I felt so good in fact that when they wheeled me into my hospital room I looked at my aunt and told her “are you going to get my Olive Garden now?” I was so hungry. And this was the picture she took of me.
October is National Dwarfism Awareness month. All month long I will be posting facts about dwarfism or stories about my life. I also share posts on Facebook and if anyone is interested in following me on Facebook my Blog Page is http://www.facebook.com/LittlePerson123
I would greatly appreciate your support.
October 1st post:
There are over 300 types of dwarfism and the type I have is called Saul Wilson Syndrome and it’s a very rare dwarfism. There are now believed to be 17 people who have been diagnosed with my dwarfism. I am the oldest female.

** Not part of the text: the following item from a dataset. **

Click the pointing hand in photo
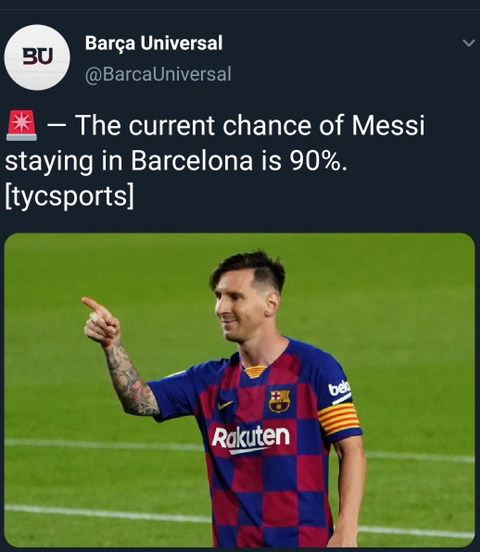Image resolution: width=480 pixels, height=552 pixels. point(101,322)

I am 31 years old and I grew up not having answers about my dwarfism. My mom, aunt and I would go to Little People of America conventions and talk with doctors or others in hopes that they could help me. I started going to the conventions when I was about 4 or 5 and it wasn’t until I was in my twenties that I found a doctor who was willing to help me in my search for answers.

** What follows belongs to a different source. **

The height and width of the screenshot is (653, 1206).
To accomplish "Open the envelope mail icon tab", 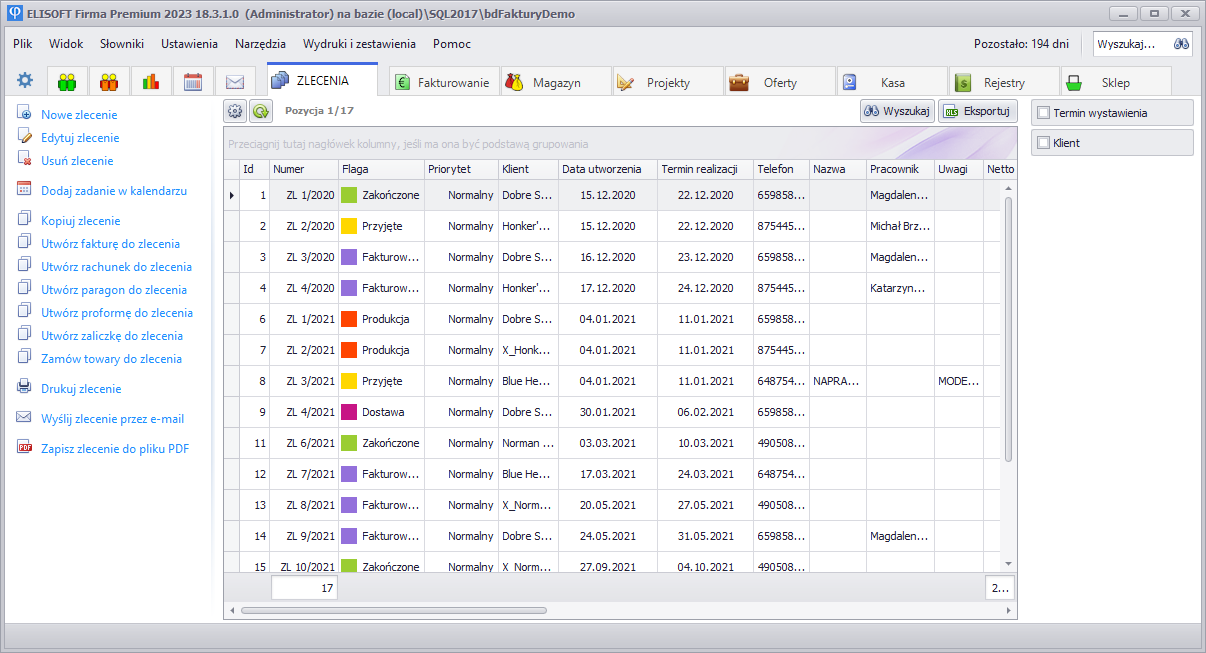I will [x=235, y=82].
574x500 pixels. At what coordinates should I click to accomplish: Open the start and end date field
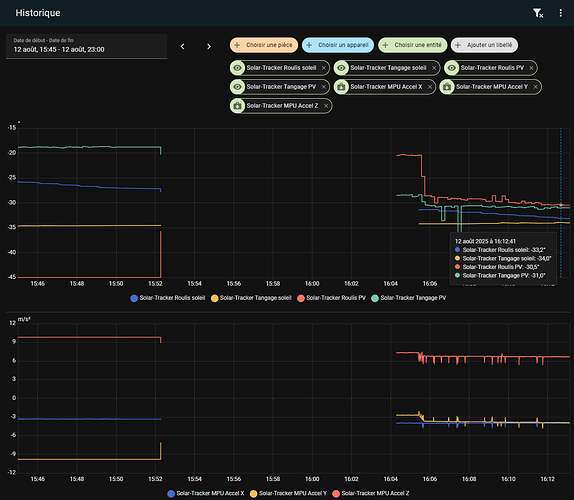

Seven years ago this month I started writing this blog. On September 18, 2012 this blog became official.
That was the year that I offered up my DNA to Dr. Andrew Jackson, from Scotland, the only doctor to ever come up to me at a convention and say “you have Saul Wilson Syndrome.” To which I replied “you know about my dwarfism.” Dr. Jackson had in fact heard about Saul Wilson Syndrome but only because he had read the very few medical articles that had been written at that time.
Now to paint a picture here this was a great shock to me, my mom and my aunt because at that time there were only two medical articles that had been written about SWS and I was in one of those articles. The other one was the original. For someone to have actually read those two articles and have an interest in learning more…was a miracle to me.
For years I had gone to these conventions and no doctor had ever had such an interest or even had heard about SWS. This was the turning point for Saul Wilson Syndrome and this was where it all started.
A doctor willing to help and me with the determination to get answers. I had the dwarfism he had the knowledge to help. It was at this point that my aunt told me “you need to start your blog.”
Now seven years later and we know the gene that causes SWS and we now have 14 confirmed diagnosis.
When I look back on these last seven years it truly amazes me at how much we have learned. Seven years ago I would type Saul Wilson Syndrome into google and the only thing you could find was the two articles written in the 90s.
Now you type Saul Wilson Syndrome into google and my blog comes up, the recent studies that have been done come up, the original articles come up. Finally the research and information is out there for others to find. That is truly a blessing. Finally answers!